As a writer and a performer, she “cannot imagine just writing as an abstract ‘blob’ on the earth”, considerations of femininity, blackness, powerlessness and powerfulness are all elements of her work connected with identity. Having cut her teeth on slam and performance poetry, she has seen times when slam was a microcosm for the world, with writers finding opportunity to express themselves and reclaim space traditionally not afforded to them. While audiences react warmly and energetically to her work, she has found the publishing world somewhat slower to embrace spoken word performers – although this is changing – and writers themselves are taking pride in language that may not be considered “proper” or Standard English. Mahogany feels that she writes with the same tongue irrespective of if she is writing for the stage or for publication; her first loyalty is to the story and then to the audience. She wants to focus on working on the craft of the writing, not changing her tongue or compromising the integrity of her own voice.

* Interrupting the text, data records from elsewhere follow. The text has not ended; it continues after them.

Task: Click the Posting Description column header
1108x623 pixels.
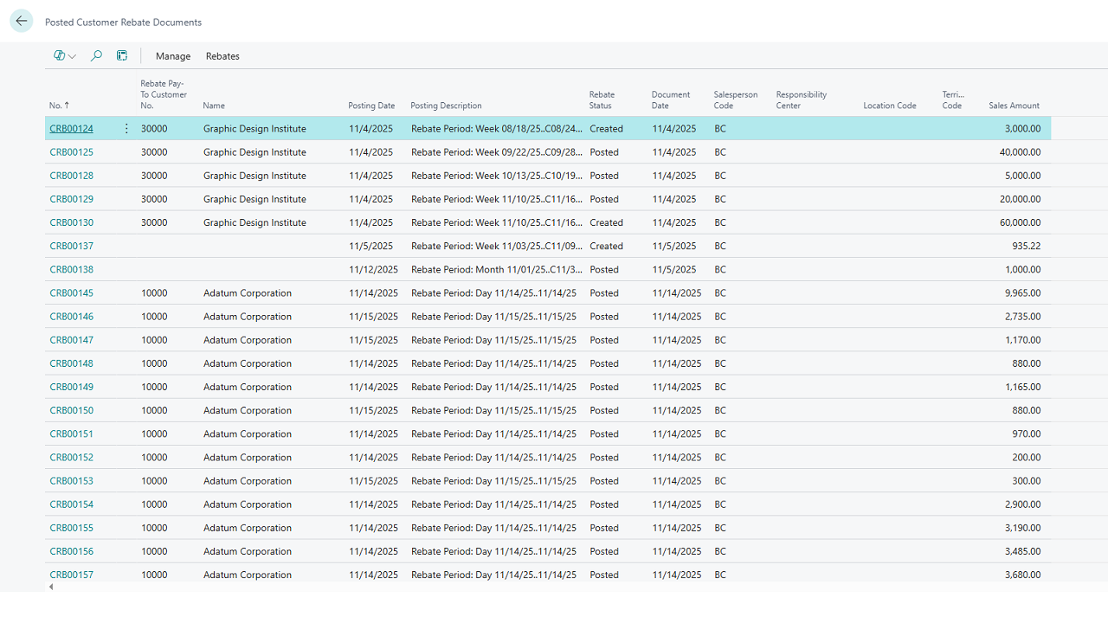Action: click(x=446, y=106)
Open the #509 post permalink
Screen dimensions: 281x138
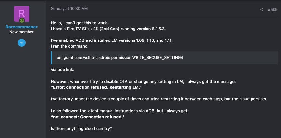click(x=273, y=10)
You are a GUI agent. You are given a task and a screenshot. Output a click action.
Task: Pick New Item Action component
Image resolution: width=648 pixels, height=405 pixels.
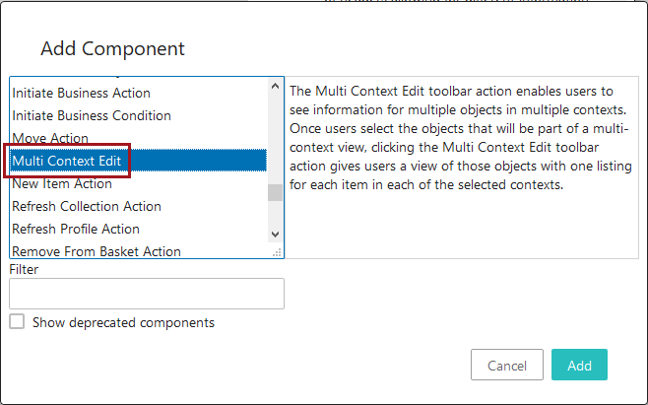pyautogui.click(x=62, y=184)
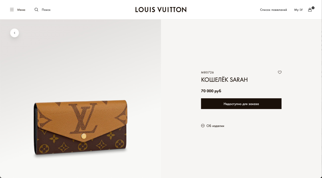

Exploring this voice as part of the Poets House program was an enormously positive experience for Mahogany, with excellent mentoring and positive collegial interactions. What the program highlighted though is that publication outside of self-publishing remains a challenging frontier for performance poets. While performing internationally and widely in the United States, she would frequently be asked for “a perfect bound book”. Her awareness of the value of publishing spurred her on to create her own publishing house, which now supports some 12 performance writers including young authors. The focus is on working in partnership with those poets, active “gigging” writers and offering them the kind of opportunities that were not easily available to Mahogany. It is an empowering process for Mahogany, “to stop waiting for publishers to contact you” even if it doesn’t always seem terribly easy. In managing her own small imprint press, Mahogany reminds me again of the power of the book – the legitimising nature of text and print and all the orthodox “validation” it provides, and the delight in overcoming it, both co-opting power and still subverting it.

Recently, Mahogany premiered a new work as a part of the Poetic License Festival in New York, Redbone. The work is described as a biomythography and focuses on the tumultuous relationship between her mother and father, who she once described as “both being survivors of violence”. Using poetry as her investigative lens, she sees the work as “less about who they became, he, the lifetime felon, and she, the crack addict” and more about the time when they were in love and how they created her, “how they fought in themselves when they were not taught to love, and the way that they survived this violent love”. Using live composition, poetry and dance, the work opens a revealing conversation about contemporary black family life and stretches conventional understandings of poetry and poetic form.

If this is writing “emerging”, then we all better step up our game.

Author: Eleanor Jackson

Eleanor Jackson is a Filipino Australian poet, performer, arts producer and community radio broadcaster. Eleanor Jackson is a former Editor in Chief and Poetry Editor of Peril and currently Chair of the Board.